In a cohort of 15 healthy volunteers we plan to record LFOs with a standard FMRI sequence combined with near infrared spectroscopy (NIRS), and a novel fast acquisition FMRI sequence. These combined techniques will allow us to fully characterise LFOs so that in the future they can be detected with standard FMRI alone. Cerebral blood flow will be experimentally manipulated to determine whether changes in LFOs can be reliably detected.
The techniques developed in this study will be incorporated into an ongoing FMRI study of subarachnoid haemorrhage but will also have applications throughout neuroanaesthesia and critical care.
First year progress report from Dr K Pattinson (18 KB)
Dr Mark Rockett
Consultant in Pain Medicine and Anaesthesia, Derriford Hospital, Plymouth
The impact of Patient Controlled Analgesia (PCA) use in the Emergency Department on the prevalence of chronic pain at six months following trauma and abdominal pain
Following severe acute pain, some individuals will develop chronic pain (lasting over three months), particularly if acute pain has been poorly controlled.

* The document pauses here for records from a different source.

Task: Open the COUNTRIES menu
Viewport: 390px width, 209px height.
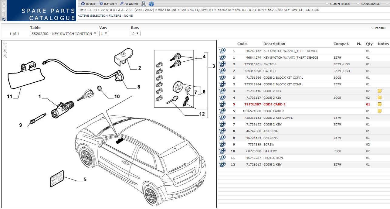Action: click(x=338, y=4)
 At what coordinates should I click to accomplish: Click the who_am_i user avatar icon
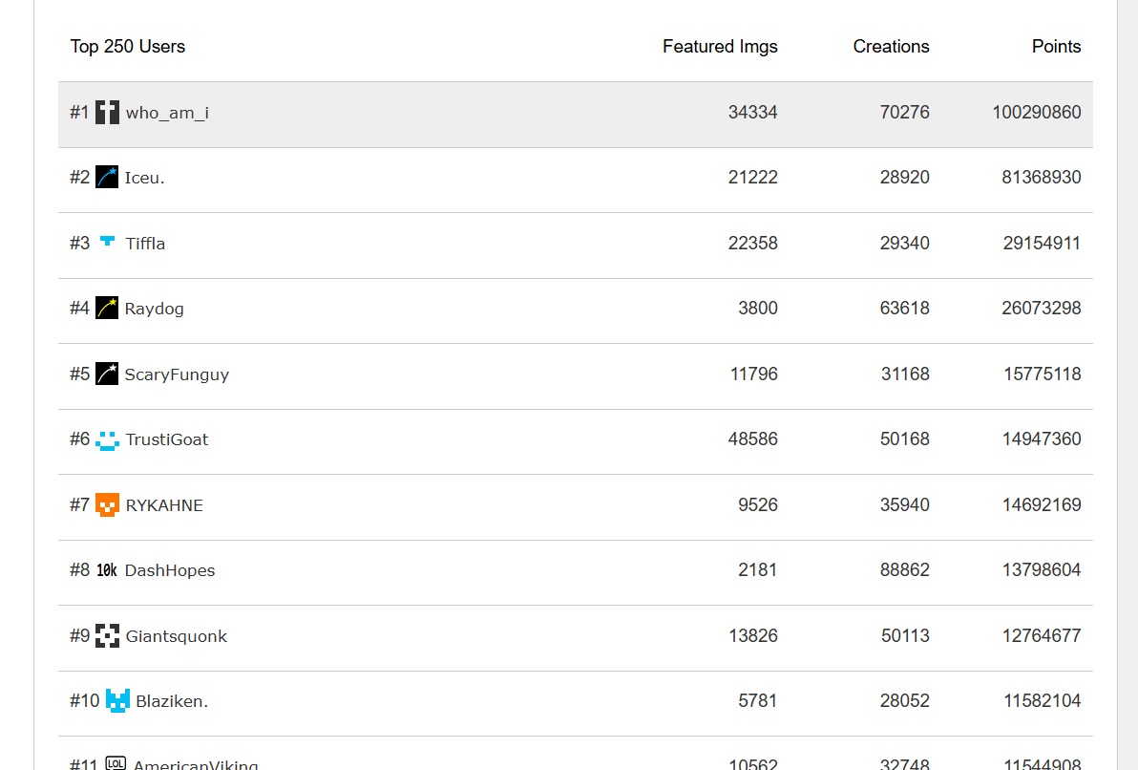107,113
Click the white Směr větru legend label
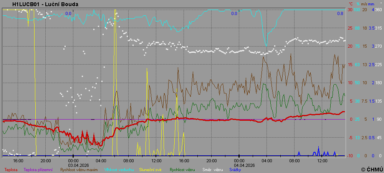The height and width of the screenshot is (173, 384). pos(212,169)
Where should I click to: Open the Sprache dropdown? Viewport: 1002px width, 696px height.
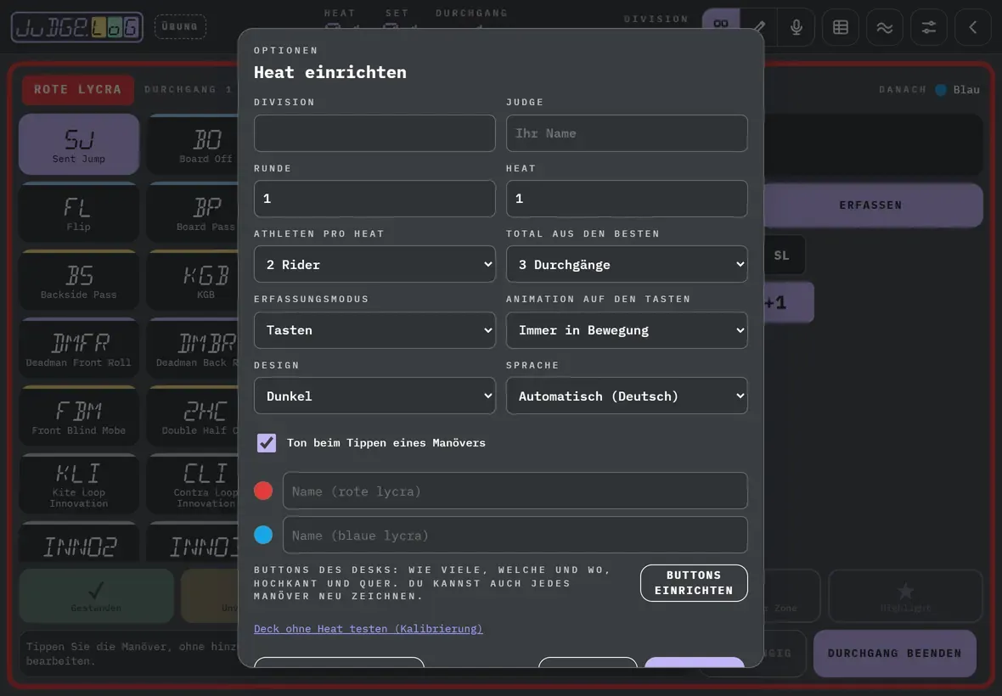(627, 396)
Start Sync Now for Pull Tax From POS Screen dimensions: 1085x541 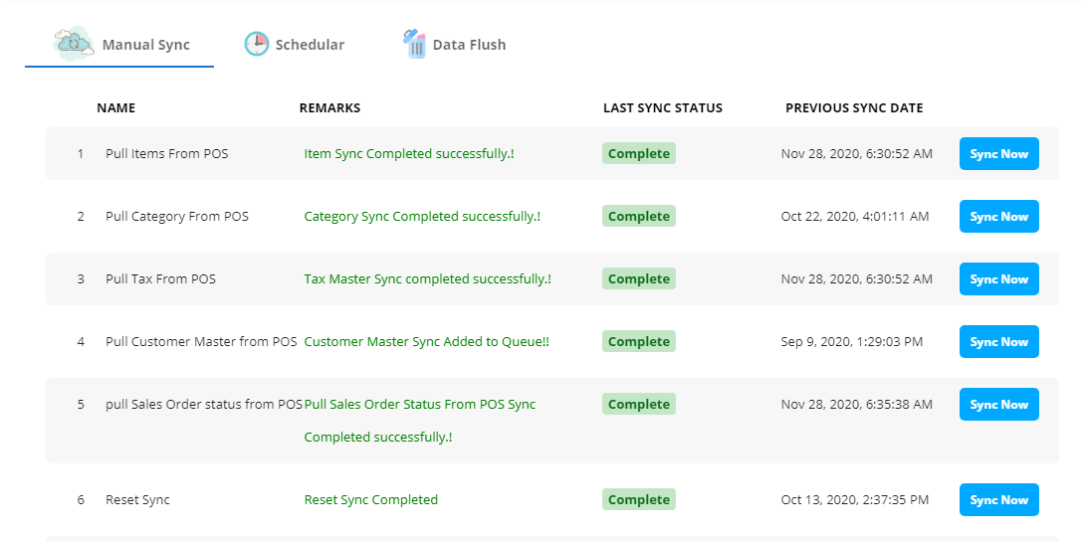998,279
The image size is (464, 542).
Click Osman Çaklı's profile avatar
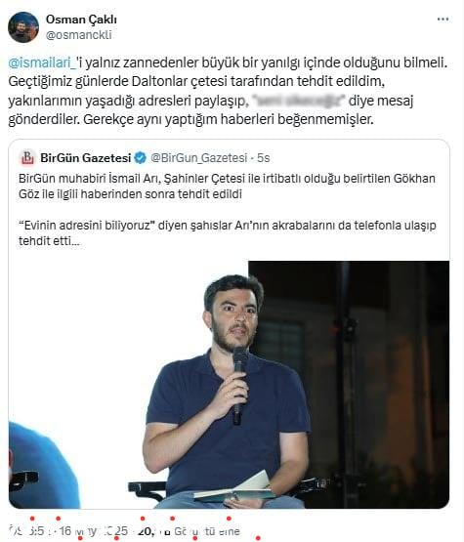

Chronic pain has a significant negative impact on patients' quality of life and results in high healthcare and benefit costs. Little is known about the occurrence of chronic pain following admission to the Emergency Department (ED) with severe acute pain. Currently, patients presenting to the ED in severe pain, may be recruited to the PASTIES trial and randomised to Patient Controlled Analgesia or standard care. For the proposed study, PASTIES participants will be sent questionnaires six months after recruitment, measuring the prevalence, severity and impact of chronic pain using standardised validated tools (the Brief Pain Inventory, Hospital Anxiety and Depression Scale and EQ5D quality of life measures). The proportion of participants with chronic pain will be compared between groups (PCA vs. standard care, abdominal pain vs. trauma). The effect of gender, age and overall pain score during the first 12 hours of care on the risk of chronic pain will also be studied. The findings will provide much needed long term data on pain outcomes following injury and inform pain management strategies in EDs throughout the NHS.